A string id of the plot. See id

scale

A string id of the scale (x, y, width, height, area, or size)

Value

A list of scale properties

Details

This function is primarily meant for internal use, however, you can use it to learn how plotscaper implements scales. The output can look a bit overwhelming, however, it's not too complicated once you understand how plotscaper scales work.

Each scale has two important properties:

  • Domain: The space values are translated from

  • Codomain: The space values are translated to

For example, in a typical scatterplot, the x scale might have the range of the data (e.g. [1, 10]) as its domain and the width of the plotting region as its codomain (e.g. [0, 800] pixels).
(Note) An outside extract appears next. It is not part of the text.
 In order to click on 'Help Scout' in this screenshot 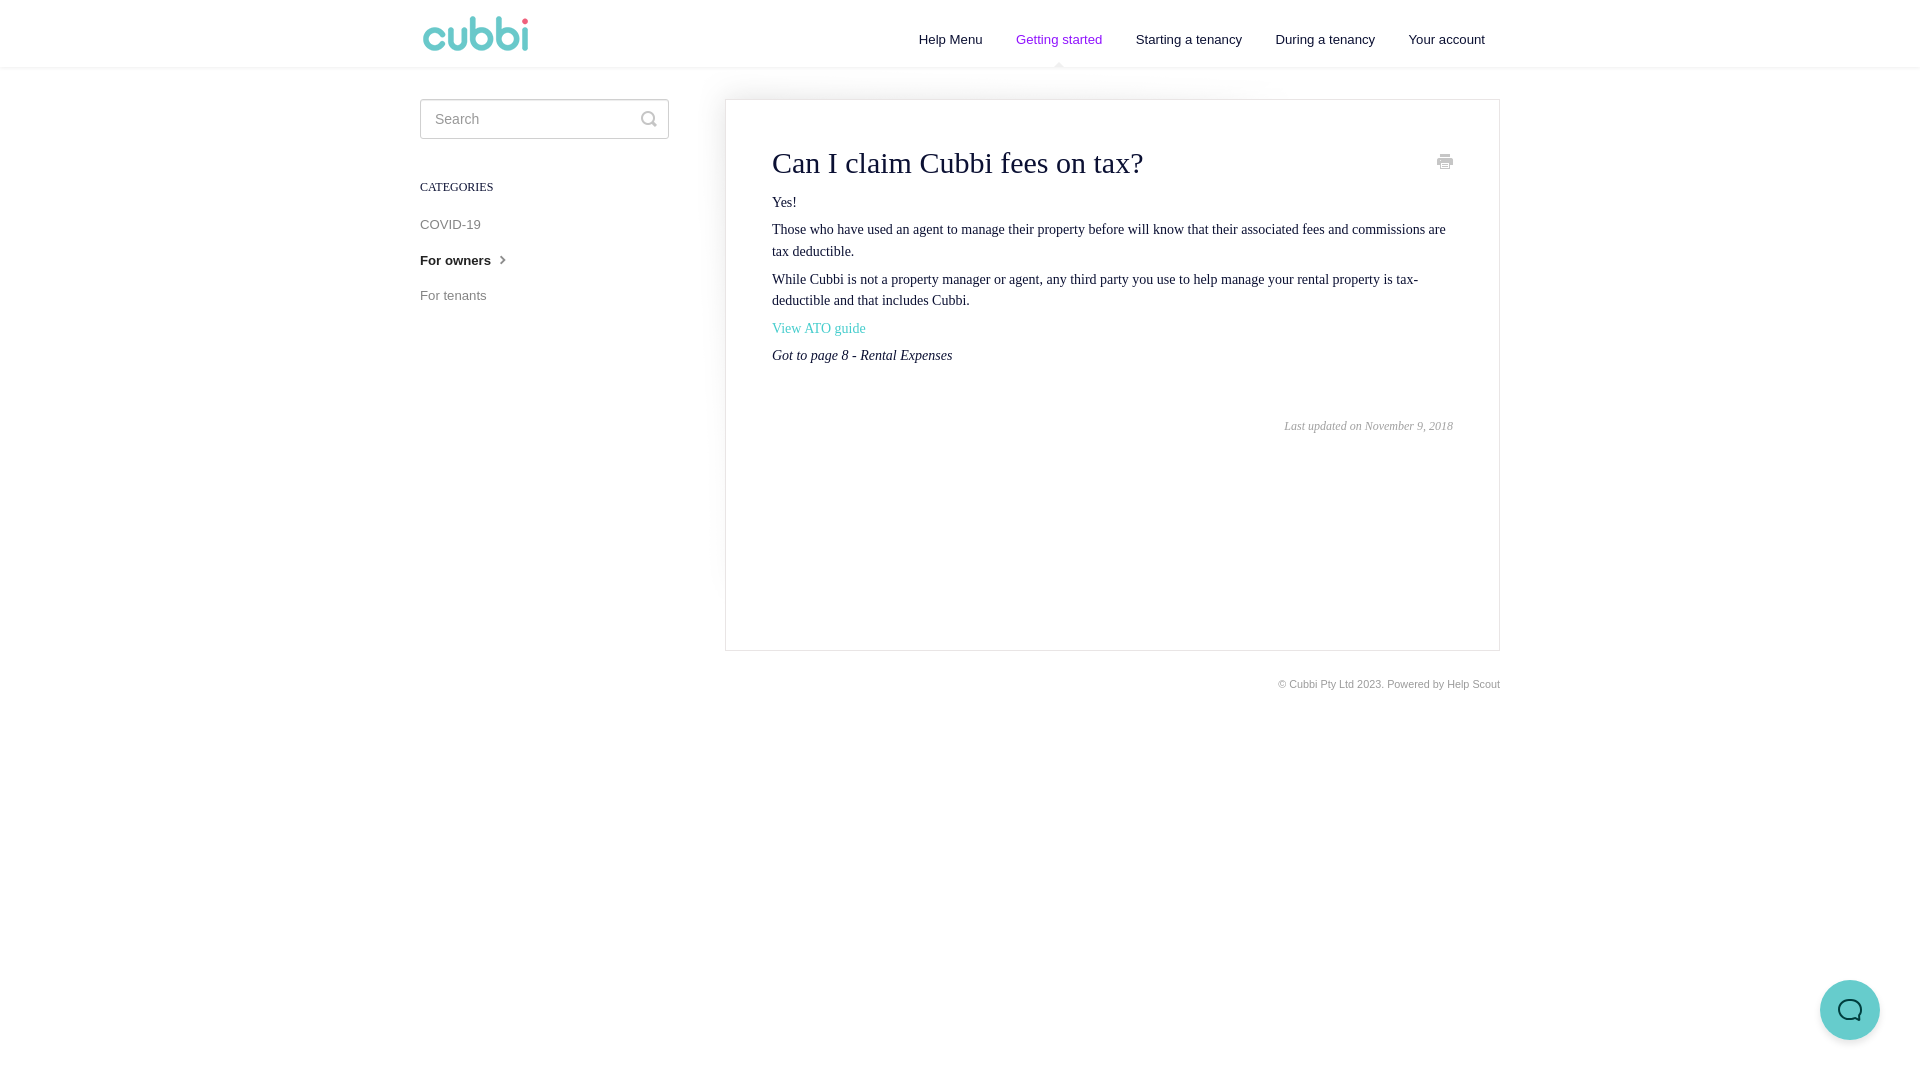, I will do `click(1473, 682)`.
The scale's job is to link the domain and codomain, such that we can push values forward through the scale, first through the domain and then the codomain. This is done by translating to an intermediate range [0, 1]. For example, using the x scale above, we might first translate the value 5.5 to 0.5 (midpoint of the domain) and then translate 0.5 to 400 (midpoint of the codomain). We may also be able to reverse the process and pull values back through the scale, first through the codomain and then through the domain.
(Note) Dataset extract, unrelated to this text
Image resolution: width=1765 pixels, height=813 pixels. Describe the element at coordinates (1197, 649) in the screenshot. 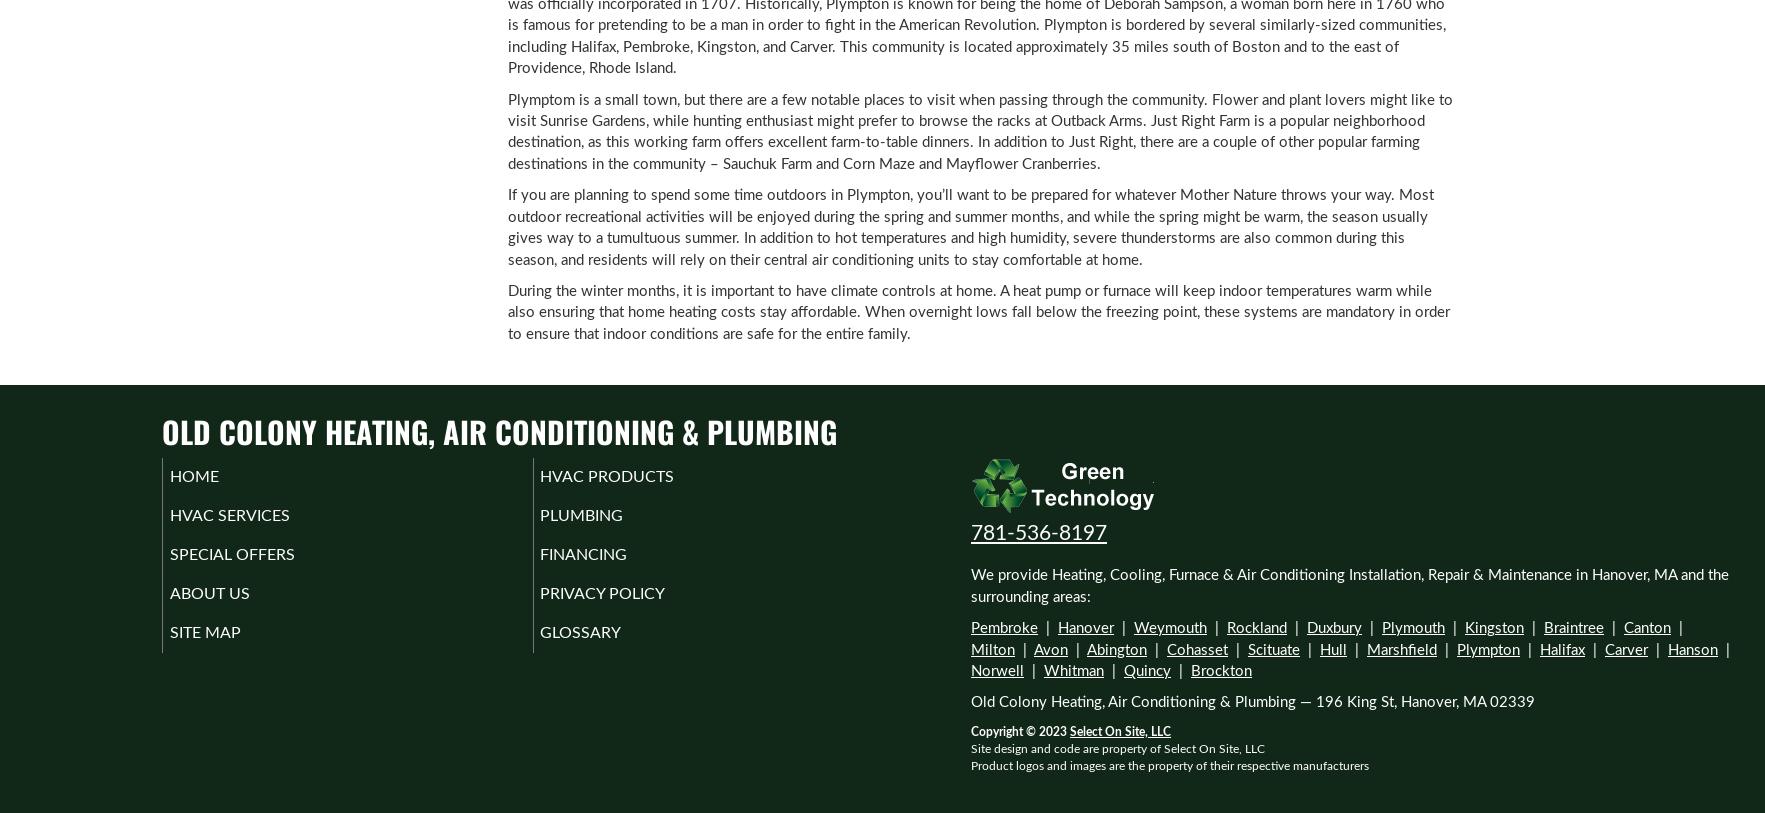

Scale, domain, and codomain each have props and defaults properties which store the relevant values. For example, for a continuous scale, props and defaults store the min and max as well as a transformation function and its inverse (trans, inv), for a discrete point scale, they store the vector of labels, their order, etc...

On scale, the props and defaults store the following properties: zero, one, scale, mult. The zero and one properties modify where the normalized domain values get placed in the codomain, and vice versa. Suppose our x ([1, 10], [0, 800] px) scale had zero = 0.1 and one = 0.9. Then data values get pushed to the following intermediate values:

  • The value 1 to 0.1 since 0.1 + (1 - 1) / (10 - 1) * (0.9 - 0.1) = 0.1

  • The value 2 to 0.1889 since 0.1 + (2 - 1) / (10 - 1) * (0.9 - 0.1) = 0.1889

  • The value 3 to 0.2778 since 0.1 + ((3 - 1) / (10 - 1)) * (0.9 - 0.1) = 0.2778

  • ...

  • The value 10 to 0.9 since 0.1 + ((10 - 1) / (10 - 1)) * (0.9 - 0.1) = 0.9

When those values get translated to the space of the codomain, we end up with 10% margins on each side, i.e.

  • The value 1 gets pushed to 80 pixels

  • ...

  • The value 10 gets pushed to 720 pixels

The scale and mult properties both multiply the normalized domain values. They work the same way, however, they are different semantically: scale is meant to be constant whereas mult may change dynamically, through interaction. For example, by default, in a barplot, the width scale gets assigned the scale value of 1 / k, where k is the number of categories/bars, and a mult value of 0.9. This means that each bar is 1 / k * 0.9 * [plot width in pixels] wide, and we can dynamically make it wider or narrower by pressing the +/- keys to modify the mult property (but not the scale property).